El señor Cayterer dio un golpe a uno de los timbres de su escritorio y apareció el chico de los ojos claros.

—Mira —me dirigí al chico con bastante severidad— ya has organizado suficiente jaleo con esas tonterías de tu Fitzmaurice Throgmorton y no quiero ni una más. ¡Tráeme los giros!

—¿Có... cómo dice?

—Digo lo que digo —respondí cortante—. Y no vuelvas a planear más ni un solo jueguecito de estos o las vas a pasar canutas con el departamento de correos. ¿Cómo te llamas de segundo..., James... o John... o Joseph?

—Jackson, pero...

—Me lo creo. Bueno, ¿dónde tienes los giros?

—Los tengo... no sé lo que quiere decir. Los tengo... en casa... pegados en una especie de álbum de recortes.

—¿Te enteraste de este asunto de China oyendo lo que hablaban tu hermana y Nugent?

—Sí... sí, señor.

—Y supongo que enviarías aviso a Los Angeles, Spokane y Portland para que te enviaran las cartas de Randall a la Lista de Correos.

—Sí, señor.

—Muy bien. Ahora vete a casa y tráete los giros.

El chico salió disparado.

—¡Pero bueno, qué me dice! —boqueó el señor Cayterer—. Pero ¿cómo... qué...?

—Muy sencillo —expliqué, levantándome y cogiendo el sombrero—. Sospeché de él en cuanto usted me dijo que las cartas tenían su caligrafía. Esa especie de refinamiento, bastante gratuito, puede que le llamara mucho la atención a él, pero bastó para delatarle. Casi siempre pasa que los botones imitan la caligrafía de sus jefes; no sé de ninguno que no haya copiado en alguna ocasión la firma del suyo. Es uno de los convencionalismos de esa profesión.

»Luego, al decirnos usted que era el hermano de la señorita Brenham, y descubrir que ella y Nugent mantenían una relación, supe de dónde podía haber sacado el muchacho la información. Seguro que discutían sus planes cuando él venía a verla por la tarde y el chico oyó lo suficiente como para seguir por su cuenta. Además, Fitzmaurice Throgmorton como alias tiene un tono decididamente juvenil, y hasta su inventor desconfió de él para usarlo en serio y se inventó el segundo sobrenombre, B. J. Randall, cayendo en un error bastante frecuente: no pudo desprenderse de su propio nombre, como le pasa a mucha gente, y retuvo sus iniciales, cambiándolas de orden.

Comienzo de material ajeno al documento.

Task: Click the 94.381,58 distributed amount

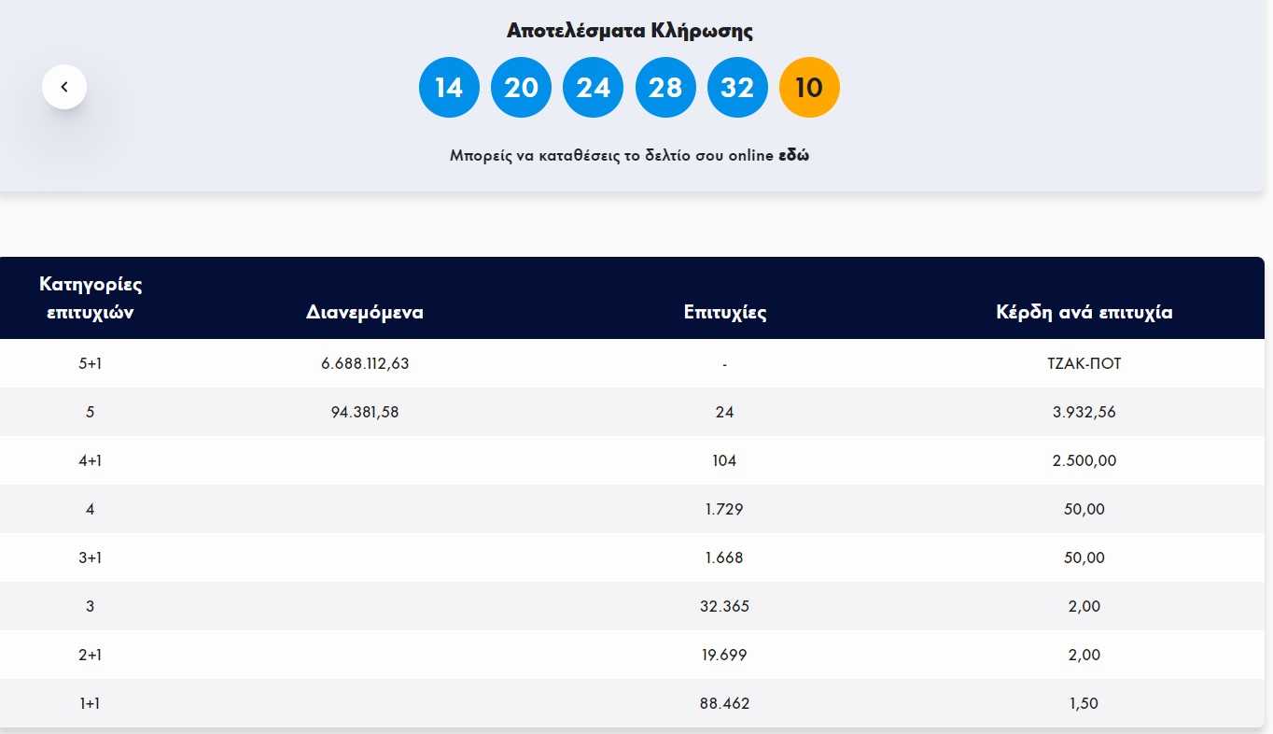Action: [x=365, y=412]
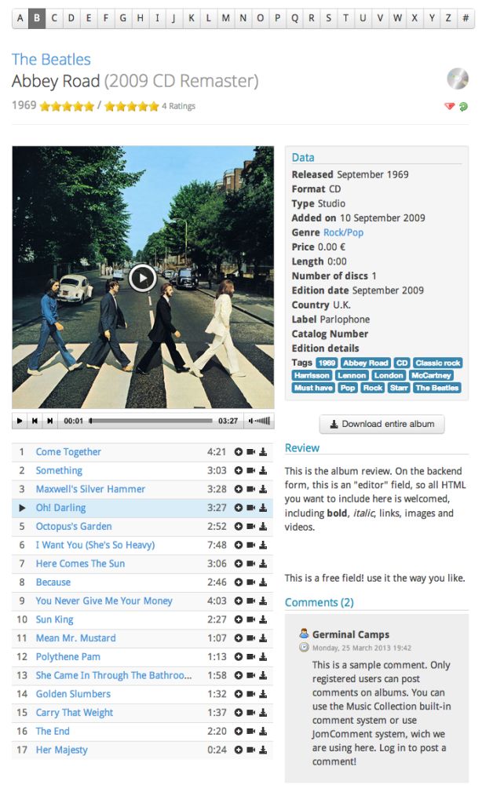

»También era sorprendente que los giros no se hubieran presentado al cobro: independientemente de su honradez, un chico de quince años no podría hacer efectivo un giro de diez mil dólares. Pero me atrevo a pensar que no se trataba de dinero; se estaba divirtiendo con el elegante Fitzmaurice Throgmorton. La noticia de Cantón despejó mi última duda; esa gente estaba intentando timarle centenares de miles de dólares y este pequeño timo retrasaba su éxito, de hecho lo frustraba, de modo que no podían ser los responsables. En ese punto necesitaba alguna confirmación, porque la mente madura oriental con frecuencia resulta bastante afín a la mentalidad juvenil occidental.

—¡Pero espere! —objetó el señor Cayterer—. Están esas cartas. Usted las vio. Las franquearon en Japón.

—Perdóneme, pero no fue así. Los sellos japoneses pueden conseguirse en cualquier establecimiento filatélico y el matasellos es ridículamente fácil de falsificar. Y su botones, lógicamente, no tuvo mayores dificultades en meterle las cartas en su correo.

—No merece la pena discutir con él —aseguró papá al señor Cayterer, levantándose y ajustándose el sombrero con unos golpecitos—. Tiene razón. ¿Qué vamos a hacer ahora con ese chico?

La rabia contenida sonrojó la cara macilenta del señor Cayterer.

—Voy a...

—No le despida sin más —le aconsejó papá—. Aprovéchese de él, pero no le despida. Manéjele bien y valdrá lo que una docena de botones, por lo menos durante unas semanas, hasta que se le vaya pasando el remordimiento. Entonces podrá despedirle y le habrá sacado varias semanas de buenos servicios.

Y mientras flotaba el eco de este consejo, sí, absolutamente carente de escrúpulos, papá y yo salimos del despacho del señor Cayterer.